William McLean, 83, Bulletin publisher
William L. McLean III, 83, of Wynnewood, the last of his family to run the Bulletin before it was sold in April 1980 and closed in January 1982, died of kidney failure Saturday, Aug. 27, at Lankenau Hospital.
William L. McLean III, 83, of Wynnewood, the last of his family to run the Bulletin before it was sold in April 1980 and closed in January 1982, died of kidney failure Saturday, Aug. 27, at Lankenau Hospital.
Mr. McLean was editor and publisher of the newspaper from 1975 to 1980.
His grandfather, William L. McLean, bought the Evening Bulletin in 1895, when it was the smallest of the city's 13 newspapers. By the 1950s, it was the largest-circulation afternoon newspaper in the nation.
Born in Philadelphia, Mr. McLean earned a bachelor's degree at Princeton University in 1949 and began his career selling advertising for the Coatesville Daily Record.
In 1950, son William L. IV said in an interview, Mr. McLean joined the Bulletin and worked in nearly every department before moving into senior management in the 1960s.
In the 1970s, when Evening was dropped from the title, he struggled with at least two major forces in Philadelphia newsgathering.
First, folks who previously learned of the day's events from newspapers read in the late afternoon and early evening now began to get their headlines from television.
Second, The Inquirer, in second place for decades, became a nationally respected publication with reporters and editors attracted from around the nation to produce Pulitzer-Prize-winning investigations.
After the first money-losing years in decades, Mr. McLean sold the Bulletin to Charter Media Co., an arm of an oil company.

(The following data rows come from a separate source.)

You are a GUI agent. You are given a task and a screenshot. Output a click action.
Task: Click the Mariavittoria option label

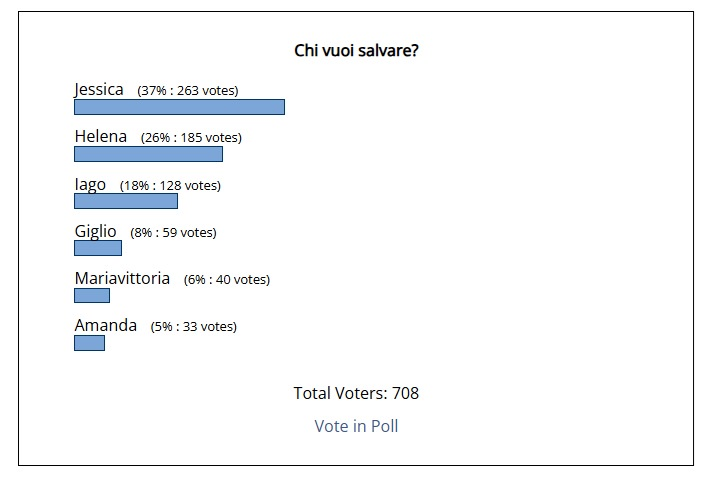tap(122, 279)
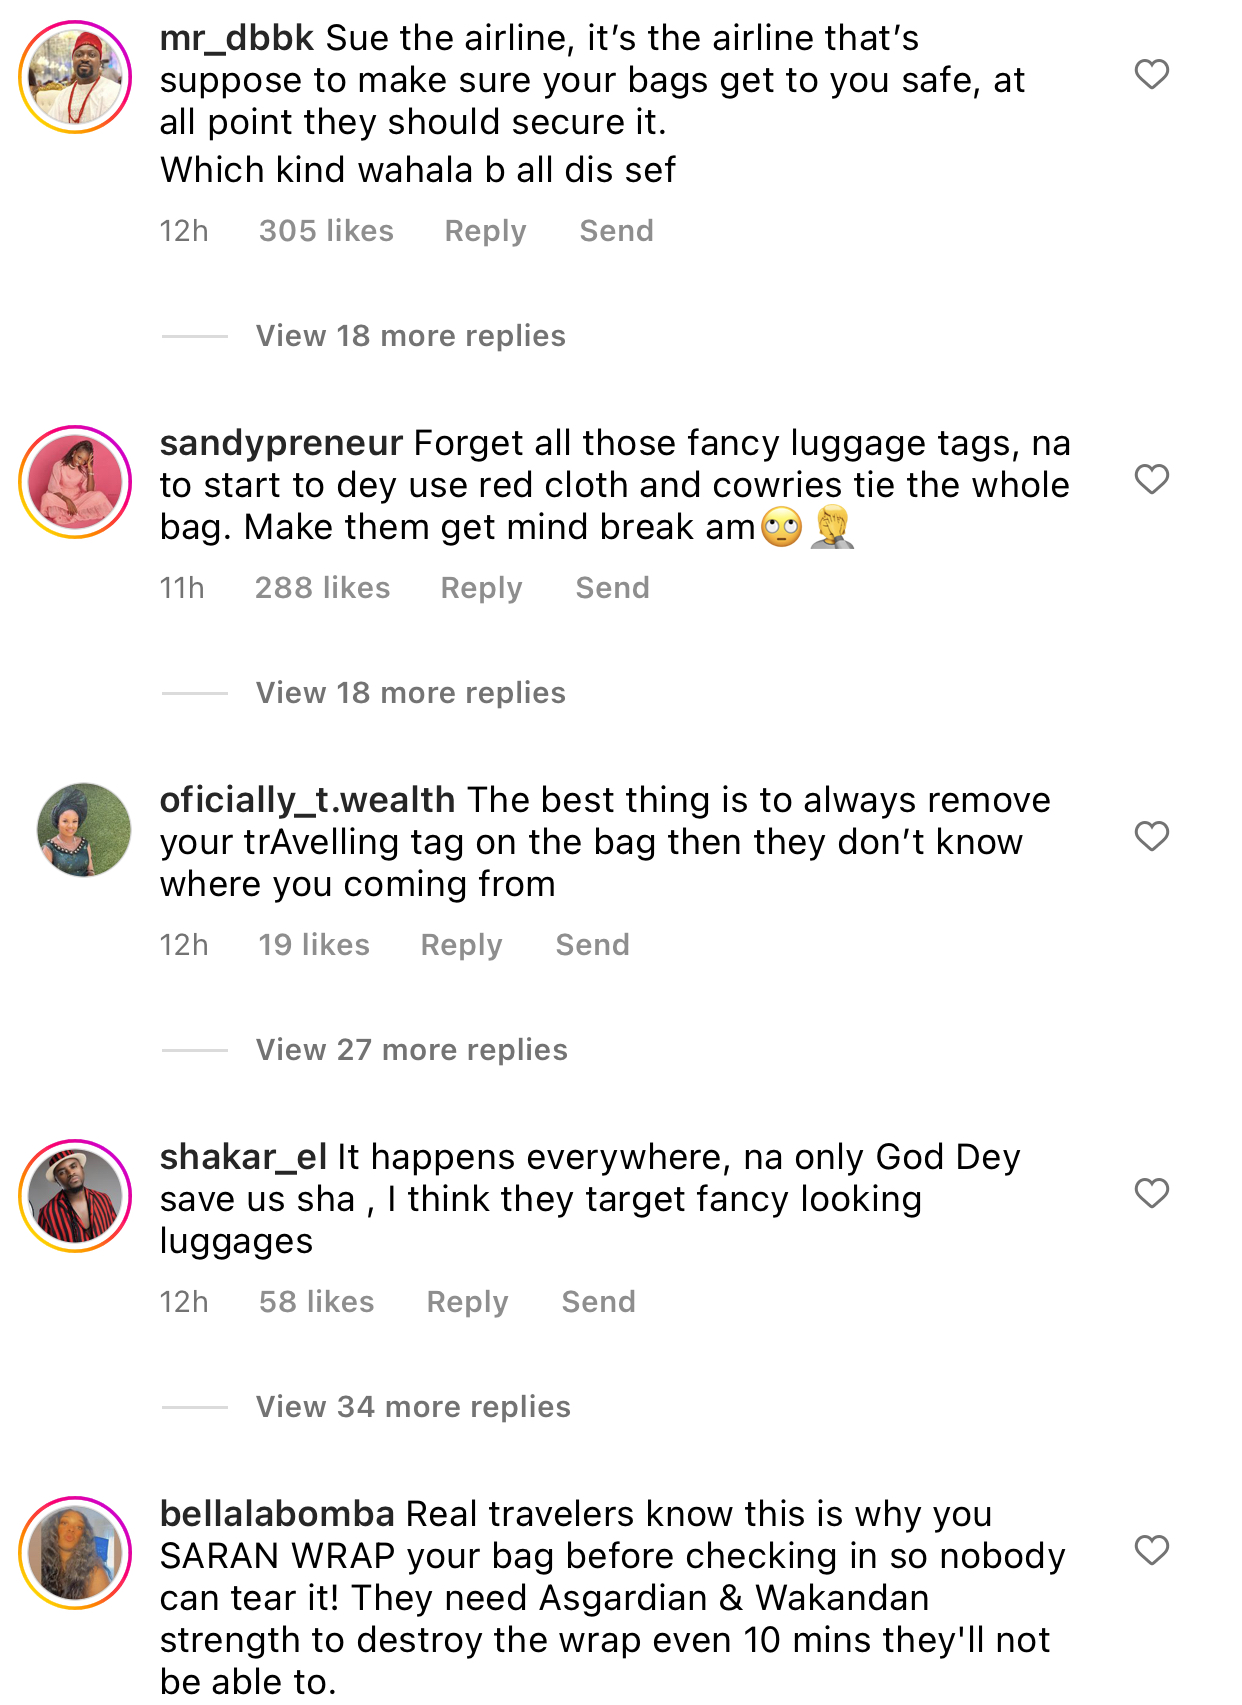Expand 18 more replies under sandypreneur
This screenshot has height=1705, width=1242.
click(x=410, y=693)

In an Inquirer interview published on the last day that the Bulletin was published, Jan. 29, 1982, Mr. McLean said, "To this day, I feel we really did a fine job and gave the public a straight story. That's the greatest source of satisfaction I have."
He recalled that "when I first started out, if you went into a subway car or a railroad commuter train, people were reading a newspaper. Today that isn't so. There are so many things that contributed, the whole schmear, if you will."

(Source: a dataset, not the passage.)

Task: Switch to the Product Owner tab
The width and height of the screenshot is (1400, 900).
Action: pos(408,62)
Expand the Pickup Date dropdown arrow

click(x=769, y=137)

In a 1992 Inquirer interview, timed to the 10th anniversary of the newspaper's closing, Mr. McLean said:
"It would have been most extraordinary to have been able to do something that would have allowed the Bulletin to move in a different direction than where the times were taking it."

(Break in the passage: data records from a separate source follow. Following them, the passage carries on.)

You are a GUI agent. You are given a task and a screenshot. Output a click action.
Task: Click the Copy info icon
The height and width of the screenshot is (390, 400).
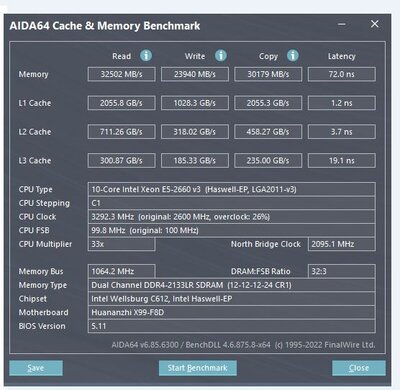293,55
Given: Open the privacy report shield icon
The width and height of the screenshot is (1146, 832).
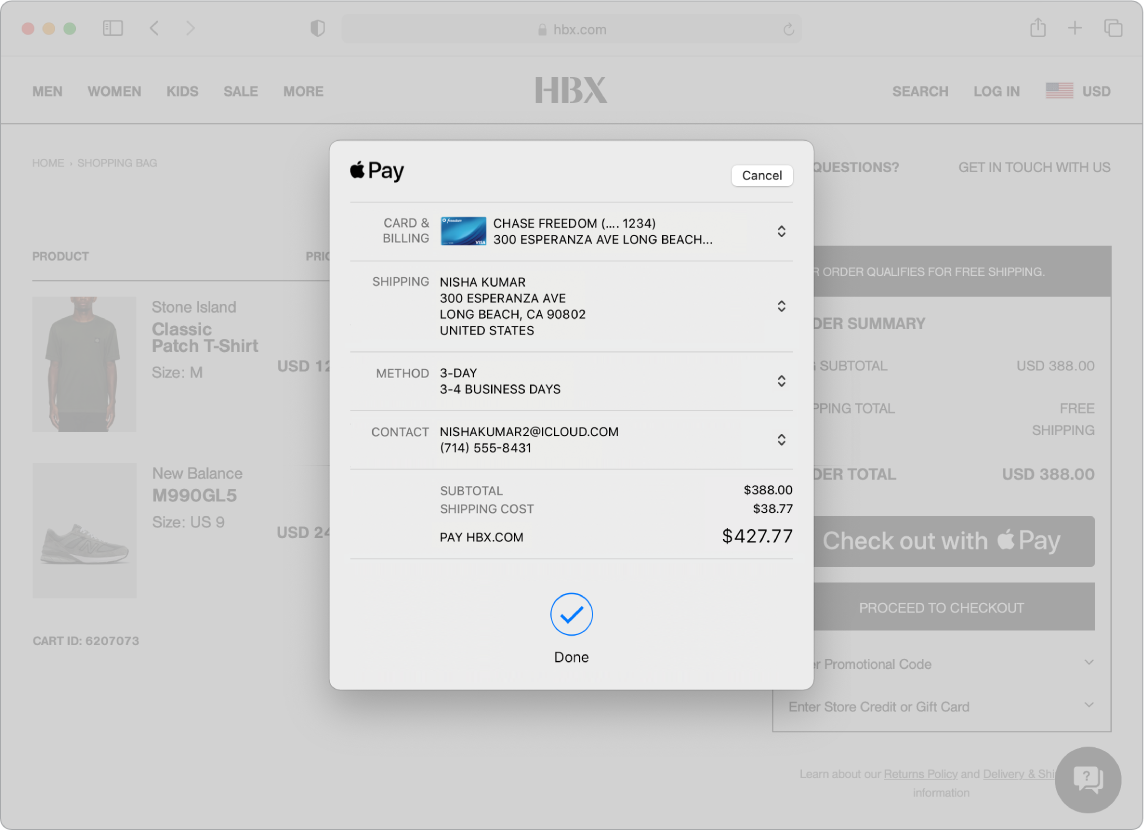Looking at the screenshot, I should 316,29.
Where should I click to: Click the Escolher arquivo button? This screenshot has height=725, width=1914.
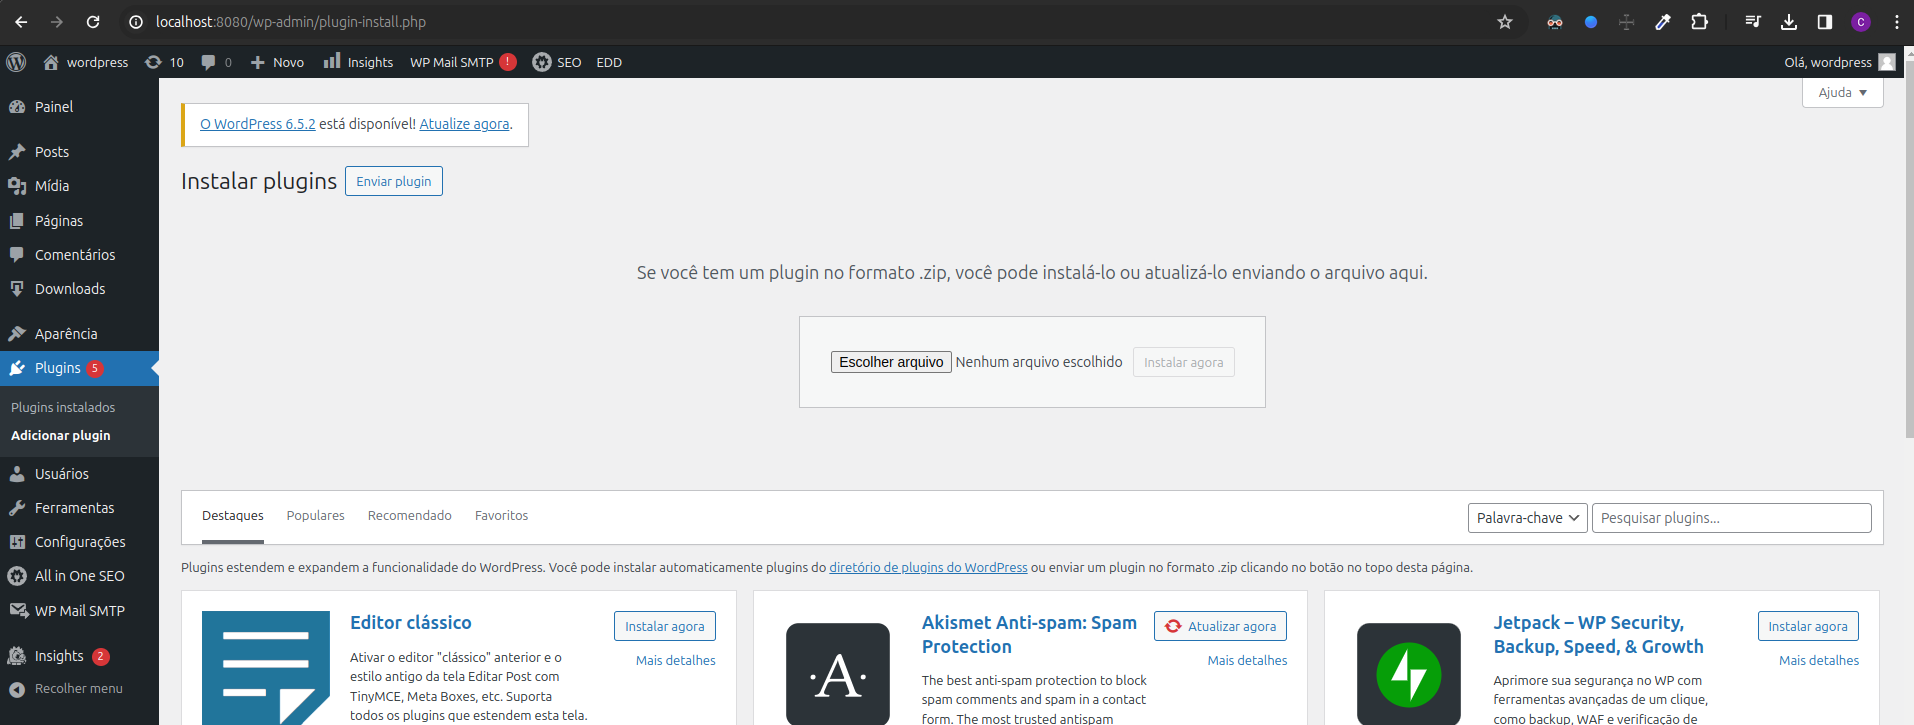click(x=890, y=362)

Beginning in 1975, his son said, Mr. McLean developed a second family-owned business, Independent Publications Inc., in Bryn Mawr.
That 1992 Inquirer interview with Mr. McLean reported that the firm then consisted of three small daily newspapers - in Nashua, N.H.; DuBois, Pa.; and Geneva, N.Y. - as well as two weeklies in Brookville, Pa., and a printing plant in South Jersey. The website for the firm shows more extensive holdings today.
Mr. McLean was chief executive officer of the firm until 2001, his son said, and chairman of the board until 2010.
Mr. McLean was a part of the family foundation, the McLean Contributionship, since 1954, was its chairman from 1984 until 2010, and served as a trustee and director until his death.
In 1964, he was president of what is now the Pennsylvania Newspaper Association, served several years as a trustee of its foundation, and was recognized with a PNA Lifetime Achievement Award in 2003.
He helped lead the Academy of Natural Sciences in Philadelphia and the Eastern Pennsylvania Chapter of the Nature Conservancy.
He was a member of the Merion Cricket Club, the vestry of the Church of the Redeemer in Bryn Mawr, and the Blooming Grove Hunting and Fishing Club in Pike County.
Besides his son, Mr. McLean is survived by his wife, Elizabeth; son Warden; daughters Lisa and Sandra McLean and H. Brooke Katzenbach; a sister; and five grandchildren. A daughter, Laura, died in 1965.
A memorial service was set for 11 a.m. Saturday, Oct. 1, at the Church of the Redeemer, 230 Pennswood Rd., Bryn Mawr.